Oh, how hilarity can play havoc with your conscience. "I shall miss Hague terribly," Jon Culshaw from Radio 4's Dead Ringers tells me. The brilliant impressionist has made a living out of lampooning the leader, but "I do hope he didn't mind. I've always tried to be funny without being cruel. I hope he still has some kind of high-profile role, so he can stay in the show. It would be awful if he just slipped away". Culshaw then transformed into the new singing sensation he's come up with to save Hague. Funnily enough, "Billy Pop", as this new version is called, probably would sound that good after 14 pints.
Yes, Hague is a certainly a hard act to follow. But while the contenders for the Conservative leadership slug it out for a couple more weeks, Culshaw is quietly getting to grips with the rather grim line-up. Because whoever succeeds Hague, Culshaw's own success depends on swiftly making the right impression. So who is he tipping as the new top Tory? Widdecombe? Clarke? Redwood?
"Not Ann Widdecombe. Jan Ravens does her." Sorry. Widders is all woman, isn't she? "I quite like Ken Clarke. He reminds me of my old physics teacher. Slightly ruffled and batty. Loads of potential there. John Redwood could be played as a real baddy, a villain, a sinister timelord in Dr Who.
"But really, I hope it's Michael Portillo. Not politically. I don't know all that much about him. He's just the best character to do an impression of. He has the easiest voice. Kind of Clement Freud, but less nasal. And deeply statesmanlike. Never so high as to go all Dale Winton-like."

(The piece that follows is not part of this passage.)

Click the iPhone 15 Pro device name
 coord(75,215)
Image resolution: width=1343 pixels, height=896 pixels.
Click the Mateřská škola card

And he's so devilishly handsome, so much easier on the eye than his rivals, I suggest. "Yes, he has that sucked-in face, like he's eating tripe and vinegar. He looks like he should be modelling the latest range of underwear in a Damart catalogue," agrees Culshaw who, as a boy back in Ormskirk, discovered his talent for mimicking while taking off his Auntie Amy. But while Portillo has revealed that he was once what Lancashire ladies might have delicately called "a right Mary-Anne" his mannerisms are nothing if not completely manly.
"Mmm. Perhaps I should make him like Larry Grayson," muses a mischievous Culshaw. "Imagine 'Oh, just look at the muck in here!', Portillo-style."
So how else is Portillo making an impression? "I've notice that he's very good at not speaking his mind. Like the other morning, when all the journalists were doorstepping him and he just stood there with a fixed grin, and you wondered what he'd really like to say to them."
Perhaps Dead Ringers could give him the chance to do just that? "Yes, there's a thought. Instead of him saying, 'I think William fought a first class campaign', he could just blurt out 'Obey, Obey!'"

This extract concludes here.